Extend MlasSBGemmBatch to accept ZeroMode

Rohanjames1997 · Rohanjames1997 · commit 6cbbd2548504 · 2025-12-19T17:13:18.000Z
diff --git a/onnxruntime/core/mlas/inc/mlas.h b/onnxruntime/core/mlas/inc/mlas.h
@@ -1955,6 +1955,7 @@ struct MLAS_SBGEMM_DATA_PARAMS {
     const MLAS_SBGEMM_POSTPROCESSOR* OutputProcessor = nullptr;
     bool AIsfp32 = false; /**< matrix A is fp32, needs to be converted to bf16*/
     bool BIsfp32 = false; /**< matrix B is fp32, needs to be converted to bf16*/
+    bool ZeroMode = true; /**< true: C = A*B, false: C += A*B */
 };
 
 /**
diff --git a/onnxruntime/core/mlas/lib/sbconv_kernel_neon.cpp b/onnxruntime/core/mlas/lib/sbconv_kernel_neon.cpp
@@ -183,76 +183,87 @@ void
 }
 
 //
-// BF16 Pointwise Convolution Kernel
+// BF16 Pointwise (1x1) Convolution Kernel using SBGEMM.
 //
 void MLASCALL
 MlasConvPointwiseBf16KernelNeon(
     const float* Input,
     const float* Filter,
     float* Output,
     size_t StrideWidth,
-    size_t InputChannels, /* numChannels/BlockSize = 16/16 = 1 */
+    size_t InputChannels,
     size_t FilterCount,
-    size_t /*InputStride*/,
+    size_t InputStride,
     size_t FilterStride,
     size_t OutputStride,
     size_t OutputCount,
     const float* Bias,
     unsigned KernelFlags
 )
 {
+    const bool AccumulateOutput = (KernelFlags & MLAS_CONV_KERNEL_FLAG_ACCUMULATE_OUTPUT) != 0;
     const bool BiasAddition = (KernelFlags & MLAS_CONV_KERNEL_FLAG_BIAS_ADDITION) != 0;
+    const bool ReluActivation = (KernelFlags & MLAS_CONV_KERNEL_FLAG_RELU_ACTIVATION) != 0;
 
     const size_t StrideWidthElements = StrideWidth / sizeof(float);
+    const size_t InputStrideElements = InputStride / sizeof(float);
     const size_t FilterStrideElements = FilterStride / sizeof(float);
     const size_t OutputStrideElements = OutputStride / sizeof(float);
 
-    const float32x4_t ZeroVector = MlasBroadcastFloat32x4(0.0f);
-    const float32x4_t ReluMask = vreinterpretq_f32_s32(MlasBroadcastInt32x4(-(KernelFlags & MLAS_CONV_KERNEL_FLAG_RELU_ACTIVATION)));
+    // SBGEMM only adds bias when ZeroMode=true. When accumulating (ZeroMode=false),
+    // pre-add bias to existing output before the GEMM operations.

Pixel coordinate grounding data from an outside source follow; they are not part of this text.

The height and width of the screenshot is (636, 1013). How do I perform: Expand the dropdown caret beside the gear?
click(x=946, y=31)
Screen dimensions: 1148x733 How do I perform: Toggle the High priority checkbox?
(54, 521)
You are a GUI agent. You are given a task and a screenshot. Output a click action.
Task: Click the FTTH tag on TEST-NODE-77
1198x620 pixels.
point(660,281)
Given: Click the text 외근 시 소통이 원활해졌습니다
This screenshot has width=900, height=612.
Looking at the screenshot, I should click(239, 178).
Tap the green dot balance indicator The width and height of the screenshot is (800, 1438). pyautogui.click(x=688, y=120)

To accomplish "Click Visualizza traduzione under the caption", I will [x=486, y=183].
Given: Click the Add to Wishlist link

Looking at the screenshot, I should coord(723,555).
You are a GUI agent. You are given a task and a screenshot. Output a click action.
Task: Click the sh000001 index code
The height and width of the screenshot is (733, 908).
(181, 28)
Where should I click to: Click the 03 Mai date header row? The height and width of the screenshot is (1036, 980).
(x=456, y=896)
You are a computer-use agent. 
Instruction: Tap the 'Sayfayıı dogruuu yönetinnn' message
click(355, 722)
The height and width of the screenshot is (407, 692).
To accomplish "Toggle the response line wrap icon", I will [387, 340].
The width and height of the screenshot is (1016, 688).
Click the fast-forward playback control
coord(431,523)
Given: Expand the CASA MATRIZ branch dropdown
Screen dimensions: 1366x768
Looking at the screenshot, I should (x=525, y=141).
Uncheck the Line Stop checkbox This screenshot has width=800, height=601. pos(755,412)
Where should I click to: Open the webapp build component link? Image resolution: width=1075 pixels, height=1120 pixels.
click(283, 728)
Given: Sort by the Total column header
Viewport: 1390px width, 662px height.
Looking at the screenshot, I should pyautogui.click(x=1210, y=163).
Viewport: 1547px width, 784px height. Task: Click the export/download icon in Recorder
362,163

+    if (BiasAddition && AccumulateOutput) {
+        for (size_t f = 0; f < FilterCount; f++) {
+            float* output = Output + f * OutputStrideElements;
+            const float32x4_t b0 = MlasLoadFloat32x4(&Bias[f * BlockSize]);
+            const float32x4_t b1 = MlasLoadFloat32x4(&Bias[f * BlockSize + 4]);
+            const float32x4_t b2 = MlasLoadFloat32x4(&Bias[f * BlockSize + 8]);
+            const float32x4_t b3 = MlasLoadFloat32x4(&Bias[f * BlockSize + 12]);
+            for (size_t i = 0; i < OutputCount; i++) {
+                MlasStoreFloat32x4(&output[i * BlockSize], MlasAddFloat32x4(b0, MlasLoadFloat32x4(&output[i * BlockSize])));
+                MlasStoreFloat32x4(&output[i * BlockSize + 4], MlasAddFloat32x4(b1, MlasLoadFloat32x4(&output[i * BlockSize + 4])));
+                MlasStoreFloat32x4(&output[i * BlockSize + 8], MlasAddFloat32x4(b2, MlasLoadFloat32x4(&output[i * BlockSize + 8])));
+                MlasStoreFloat32x4(&output[i * BlockSize + 12], MlasAddFloat32x4(b3, MlasLoadFloat32x4(&output[i * BlockSize + 12])));
+            }
+        }
+    }
 
-    std::vector<MLAS_SBGEMM_DATA_PARAMS> gemm_params(FilterCount);
+    // Build SBGEMM params for all (filter, input_channel) combinations.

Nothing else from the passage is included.